▶ **DOCUMENT SEGMENT**
---*---
Spotlight
06.05.2020

Black Lives Matter

Today, we all stand together with our Black colleagues, friends, family and community members who are mourning the death of George Floyd, Breonna Taylor, Tony McDade, Sean Reed, Ahmaud Arbery, and many, many more people who have been killed by the police or at the hands of white supremacists.

Today, we all say loudly and clearly that #BlackLivesMatter.

At RAICES, we believe that white supremacy is at the root of the injustices inflicted upon Black and Brown communities. We fully support the national demand to defund police departments across the country and reinvest in quality housing and education, financial and economic support, climate justice, healthcare for all, and mental health services.

For too long, our communities have been divided by people who believe this country belongs to them. Slave owners and segregationists hoarded wealth and power for centuries. Now, the same ideology dominates our corporate and governmental institutions, where this long history of violence towards Black and Brown people is being automated, scaled-up and made even more brutally efficient.
---*---
▶ **RECORDS SHOWN**

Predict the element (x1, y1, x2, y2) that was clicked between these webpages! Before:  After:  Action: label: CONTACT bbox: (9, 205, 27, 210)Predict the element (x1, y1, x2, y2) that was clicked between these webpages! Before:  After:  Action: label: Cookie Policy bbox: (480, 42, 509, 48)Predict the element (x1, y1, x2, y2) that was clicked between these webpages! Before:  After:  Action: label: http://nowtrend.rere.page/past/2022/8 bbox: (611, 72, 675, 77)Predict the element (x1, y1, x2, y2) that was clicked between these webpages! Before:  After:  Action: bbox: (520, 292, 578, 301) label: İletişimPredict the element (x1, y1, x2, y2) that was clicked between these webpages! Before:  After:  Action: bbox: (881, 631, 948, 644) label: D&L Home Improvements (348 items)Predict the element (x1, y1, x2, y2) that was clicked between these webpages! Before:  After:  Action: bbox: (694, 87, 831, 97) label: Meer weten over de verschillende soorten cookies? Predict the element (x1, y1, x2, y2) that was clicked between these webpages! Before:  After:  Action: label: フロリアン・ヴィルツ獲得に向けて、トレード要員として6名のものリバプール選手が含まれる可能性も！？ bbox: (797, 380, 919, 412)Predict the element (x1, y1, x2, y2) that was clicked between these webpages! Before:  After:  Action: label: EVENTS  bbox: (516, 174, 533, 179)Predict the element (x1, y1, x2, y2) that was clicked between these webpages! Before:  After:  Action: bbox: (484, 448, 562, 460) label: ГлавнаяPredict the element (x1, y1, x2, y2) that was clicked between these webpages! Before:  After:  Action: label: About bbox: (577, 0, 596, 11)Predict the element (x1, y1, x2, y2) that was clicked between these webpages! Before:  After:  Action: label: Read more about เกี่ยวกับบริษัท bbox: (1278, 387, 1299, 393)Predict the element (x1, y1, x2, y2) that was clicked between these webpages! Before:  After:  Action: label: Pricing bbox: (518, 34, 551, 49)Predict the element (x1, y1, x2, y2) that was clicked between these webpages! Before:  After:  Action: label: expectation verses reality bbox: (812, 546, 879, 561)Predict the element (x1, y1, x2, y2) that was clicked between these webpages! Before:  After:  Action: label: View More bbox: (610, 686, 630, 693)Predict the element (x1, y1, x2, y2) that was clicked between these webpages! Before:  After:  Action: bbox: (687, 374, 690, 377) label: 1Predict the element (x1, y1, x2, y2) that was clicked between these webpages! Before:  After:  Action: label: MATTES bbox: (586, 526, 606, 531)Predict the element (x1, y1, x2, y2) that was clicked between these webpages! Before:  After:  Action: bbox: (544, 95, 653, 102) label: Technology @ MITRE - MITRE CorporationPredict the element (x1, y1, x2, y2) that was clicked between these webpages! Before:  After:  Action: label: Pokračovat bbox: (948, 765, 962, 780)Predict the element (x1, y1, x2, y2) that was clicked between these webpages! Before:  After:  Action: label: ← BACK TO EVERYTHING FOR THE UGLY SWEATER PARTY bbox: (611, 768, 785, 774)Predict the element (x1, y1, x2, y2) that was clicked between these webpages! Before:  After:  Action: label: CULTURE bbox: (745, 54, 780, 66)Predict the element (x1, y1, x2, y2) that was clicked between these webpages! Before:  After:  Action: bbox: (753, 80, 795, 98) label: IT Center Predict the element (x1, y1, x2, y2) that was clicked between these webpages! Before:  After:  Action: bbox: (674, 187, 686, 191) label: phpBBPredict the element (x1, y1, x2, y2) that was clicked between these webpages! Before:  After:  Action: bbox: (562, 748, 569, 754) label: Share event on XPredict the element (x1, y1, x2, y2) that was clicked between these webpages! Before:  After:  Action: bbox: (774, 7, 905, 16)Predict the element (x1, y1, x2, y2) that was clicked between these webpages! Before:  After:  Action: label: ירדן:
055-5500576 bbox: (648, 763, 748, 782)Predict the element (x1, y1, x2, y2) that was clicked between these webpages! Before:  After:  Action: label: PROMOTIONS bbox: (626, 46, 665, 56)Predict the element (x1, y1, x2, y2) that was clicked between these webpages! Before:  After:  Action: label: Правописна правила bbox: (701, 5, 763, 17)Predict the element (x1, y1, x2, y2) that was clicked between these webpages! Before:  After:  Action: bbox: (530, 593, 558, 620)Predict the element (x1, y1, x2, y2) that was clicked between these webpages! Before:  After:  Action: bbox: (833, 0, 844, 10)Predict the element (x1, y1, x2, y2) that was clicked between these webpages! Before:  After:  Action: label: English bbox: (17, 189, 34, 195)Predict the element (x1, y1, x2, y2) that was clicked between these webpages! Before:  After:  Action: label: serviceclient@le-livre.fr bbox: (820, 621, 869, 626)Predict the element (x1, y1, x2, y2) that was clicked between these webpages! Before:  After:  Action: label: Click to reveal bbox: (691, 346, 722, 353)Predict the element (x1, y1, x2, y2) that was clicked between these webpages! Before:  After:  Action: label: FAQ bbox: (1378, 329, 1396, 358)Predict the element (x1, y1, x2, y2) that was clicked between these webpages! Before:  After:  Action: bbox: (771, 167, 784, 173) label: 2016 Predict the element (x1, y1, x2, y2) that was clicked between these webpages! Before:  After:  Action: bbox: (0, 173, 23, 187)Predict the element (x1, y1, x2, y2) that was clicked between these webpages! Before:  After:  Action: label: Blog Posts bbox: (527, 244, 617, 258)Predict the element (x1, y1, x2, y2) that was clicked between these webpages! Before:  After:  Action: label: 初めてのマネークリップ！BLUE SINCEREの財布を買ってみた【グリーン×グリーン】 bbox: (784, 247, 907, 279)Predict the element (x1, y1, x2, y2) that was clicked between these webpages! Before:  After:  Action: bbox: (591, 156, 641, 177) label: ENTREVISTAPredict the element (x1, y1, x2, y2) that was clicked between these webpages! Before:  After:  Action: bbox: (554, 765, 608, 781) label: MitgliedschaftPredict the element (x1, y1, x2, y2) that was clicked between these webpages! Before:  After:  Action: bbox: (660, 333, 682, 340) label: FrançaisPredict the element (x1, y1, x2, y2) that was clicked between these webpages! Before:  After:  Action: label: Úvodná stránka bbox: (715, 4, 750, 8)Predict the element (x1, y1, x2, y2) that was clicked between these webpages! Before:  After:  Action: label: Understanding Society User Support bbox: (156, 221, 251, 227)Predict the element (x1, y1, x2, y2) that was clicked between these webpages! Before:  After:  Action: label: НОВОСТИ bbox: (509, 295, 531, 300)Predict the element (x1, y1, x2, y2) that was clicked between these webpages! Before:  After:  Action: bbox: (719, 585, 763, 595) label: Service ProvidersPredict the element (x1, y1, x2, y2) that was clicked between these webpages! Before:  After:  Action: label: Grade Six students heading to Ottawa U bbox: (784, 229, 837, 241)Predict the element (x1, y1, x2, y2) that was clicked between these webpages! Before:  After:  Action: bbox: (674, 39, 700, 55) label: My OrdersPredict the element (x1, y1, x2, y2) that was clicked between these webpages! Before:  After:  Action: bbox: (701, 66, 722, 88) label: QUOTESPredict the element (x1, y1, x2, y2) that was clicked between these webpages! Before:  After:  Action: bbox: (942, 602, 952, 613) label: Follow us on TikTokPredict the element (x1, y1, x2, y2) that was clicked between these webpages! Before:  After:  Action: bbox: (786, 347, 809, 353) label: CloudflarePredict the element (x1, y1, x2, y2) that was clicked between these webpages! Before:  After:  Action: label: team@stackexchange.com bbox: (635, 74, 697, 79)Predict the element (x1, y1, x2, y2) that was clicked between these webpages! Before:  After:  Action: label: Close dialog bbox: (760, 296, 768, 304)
---*---
▶ **YOUR TASKS**
[A] Answer the following about the Black Lives Matter statement above:
(i) What date appears at the top?
(ii) Which organization is named as holding the stated beliefs?
(iii) What does that organization believe lies at the root of the injustices inflicted upon Black and Brown communities?
[B] List every person named in the Black Lives Matter statement as someone whose death is being mourned.
[C] Reproduce the part of the Black Lives Matter statement starting at "Today, we all stand" and ending at "mental health services.".

▶ **RESULTS FOR THE EXERCISE**
[A]
(i) 06.05.2020
(ii) RAICES
(iii) White supremacy

[B] George Floyd, Breonna Taylor, Tony McDade, Sean Reed, Ahmaud Arbery

[C]
Today, we all stand together with our Black colleagues, friends, family and community members who are mourning the death of George Floyd, Breonna Taylor, Tony McDade, Sean Reed, Ahmaud Arbery, and many, many more people who have been killed by the police or at the hands of white supremacists.

Today, we all say loudly and clearly that #BlackLivesMatter.

At RAICES, we believe that white supremacy is at the root of the injustices inflicted upon Black and Brown communities. We fully support the national demand to defund police departments across the country and reinvest in quality housing and education, financial and economic support, climate justice, healthcare for all, and mental health services.